31. The method of claim 25 wherein said solid particulate matter comprises nominally round particles having average diameters no greater than approximately 2 microns.

32. The method of claim 25 wherein said solid particulate matter comprises a metal oxide.

33. The method of claim 32 wherein said metal oxide comprises one or more members selected from the group consisting of alumina, silica, silica-alumina, zirconia, ceria, titania, zeolite and zirconium phosphate.

34. The method of claim 32 wherein said solid particulate matter further comprises a catalyst to promote the oxidation of carbon monoxide to carbon monoxide to carbon dioxide.

35. The method of claim 34 wherein said catalyst comprises a platinum group metal.

36. The method of claim 34 wherein said catalyst comprises one or more members selected from the group consisting of iron, copper, chromium, cobalt, manganese and the oxides thereof.

37. A process for reducing the amount of carbon monoxide produced in the combustion of a carbonaceous fuel comprising preparing a suspension of finely divided solid particles in a liquid carrier, said solid particles being characterized as being substantially non-combustible at temperatures in which said carbonaceous fuel combusts, applying said suspension to at least a portion of the surface of said carbonaceous fuel and drying said suspension of said liquid carrier forming a microporous layer of said solid particles on said carbonaceous fuel.

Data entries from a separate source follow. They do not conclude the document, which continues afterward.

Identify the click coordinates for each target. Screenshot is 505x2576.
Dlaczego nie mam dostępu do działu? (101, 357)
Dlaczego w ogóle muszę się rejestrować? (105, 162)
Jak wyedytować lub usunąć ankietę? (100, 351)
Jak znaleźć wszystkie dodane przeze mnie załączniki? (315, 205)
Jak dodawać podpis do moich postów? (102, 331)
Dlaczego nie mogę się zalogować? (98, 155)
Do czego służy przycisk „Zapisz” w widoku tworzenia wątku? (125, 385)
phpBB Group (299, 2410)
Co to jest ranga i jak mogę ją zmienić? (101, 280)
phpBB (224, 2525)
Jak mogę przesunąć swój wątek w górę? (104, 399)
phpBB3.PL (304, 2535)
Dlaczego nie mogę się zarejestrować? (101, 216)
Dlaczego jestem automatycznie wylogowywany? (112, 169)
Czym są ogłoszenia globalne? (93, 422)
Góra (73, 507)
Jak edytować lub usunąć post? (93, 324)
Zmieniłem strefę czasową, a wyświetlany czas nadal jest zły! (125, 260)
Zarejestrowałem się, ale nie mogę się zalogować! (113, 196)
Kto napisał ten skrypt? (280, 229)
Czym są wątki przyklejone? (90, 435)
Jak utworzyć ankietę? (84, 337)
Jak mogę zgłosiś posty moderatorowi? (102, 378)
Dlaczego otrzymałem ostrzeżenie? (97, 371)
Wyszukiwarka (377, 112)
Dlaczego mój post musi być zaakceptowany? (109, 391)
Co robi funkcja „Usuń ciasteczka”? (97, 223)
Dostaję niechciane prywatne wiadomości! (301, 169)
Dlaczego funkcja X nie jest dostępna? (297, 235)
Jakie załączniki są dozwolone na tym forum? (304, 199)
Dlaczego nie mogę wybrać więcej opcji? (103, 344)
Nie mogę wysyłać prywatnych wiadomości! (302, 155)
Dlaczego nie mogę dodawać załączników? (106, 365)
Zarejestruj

38. The process of claim 37 wherein said liquid carrier comprises water.

39. The process of claim 37 wherein said solid particles comprise a metal oxide.

40. The process of claim 39 wherein said metal oxide comprises one or more members selected from the group consisting of alumina, silica, silica-alumina, zirconia, ceria, titania, zeolite and zirconium phosphate.

41. The process of claim 37 wherein said solid particles comprise approximately between 0.1 to 20 percent by weight based upon the weight of said combustible carbonaceous fuel.

42. The process of claim 37 wherein said solid particles comprise approximately between 0.5 to 10.0 percent by weight based upon the weight of said combustible carbonaceous fuel.

43. The process of claim 37 wherein said solid particles comprise approximately between 1.0 to 5.0 percent by weight based upon the weight of said combustible carbonaceous fuel.

44. The process of claim 37 wherein said solid particles are nominally round having average diameters no greater than approximately 2 microns.

45. The process of claim 37 wherein said microporous layer is sufficiently thin as to not unduly prevent said carbonaceous fuel from combusting.